Given large currency movements and the expectation that that volatility will extend into equity markets, a partial hedge could hold investors in good stead.
2. Diversify between Australian and global
While the outlook for Australian equities remains strong, they are overly reliant on two main sectors –financials, particularly the big four banks, and mining.
“When we’re thinking of investing in Australia as domestic investors, we want to avoid too much concentration risk so being more diversified, and in a sense underweight, on those two very dominant sectors which did particularly well on the back end of last year,” SSGA global chief investment officer Rick Lacaille said.
Given the market narrowness, Australian investors would be wise to consider their exposure.
“Look at your diversity between Australian and global equities. Yes, there is significant exposure to the banks which is why we’re advocating taking a broader look,” Mr Anderson said.

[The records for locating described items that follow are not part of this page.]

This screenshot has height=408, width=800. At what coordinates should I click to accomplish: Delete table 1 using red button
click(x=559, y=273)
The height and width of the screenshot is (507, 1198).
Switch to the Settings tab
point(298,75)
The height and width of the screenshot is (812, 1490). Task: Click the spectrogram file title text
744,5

“We don’t think there’s going to be a significant selloff in Australia because of Australian domestic scenarios but we think there could be a case to taking a shorter duration approach to fixed income this year.”
3. Shorter duration fixed incomes
While term deposits have traditionally been a popular way to utilise cash, there may be more diversified ways in a low-interest environment, according to Mr Anderson.
“The short end of the fixed income curve is going to be supported by an RBA on hold and the market may even price in a little bit of easing,” he said.
“Floating rate notes are one example, which have a much more limited interest rate exposure but a greater diversity than the big four banks.”
4. Find yield
While the global hunt for yield will continue, Australian investors should consider different income streams.
“Finding yield is still going to be difficult but there are a number of different sources from which you can gain yield, not just from rates,” Mr Anderson said.
“We would be looking at the investment-grade credit markets, high dividends equities and REITs and composing our portfolio of yield from that,” he added.
The upside of a changing market, ultimately, will be the creation of a new range of opportunities for investors.
“What has changed is some of the defensives that we might have avoided previously have become more attractive so the opportunity to find value has improved somewhat,” Mr Lacaille said.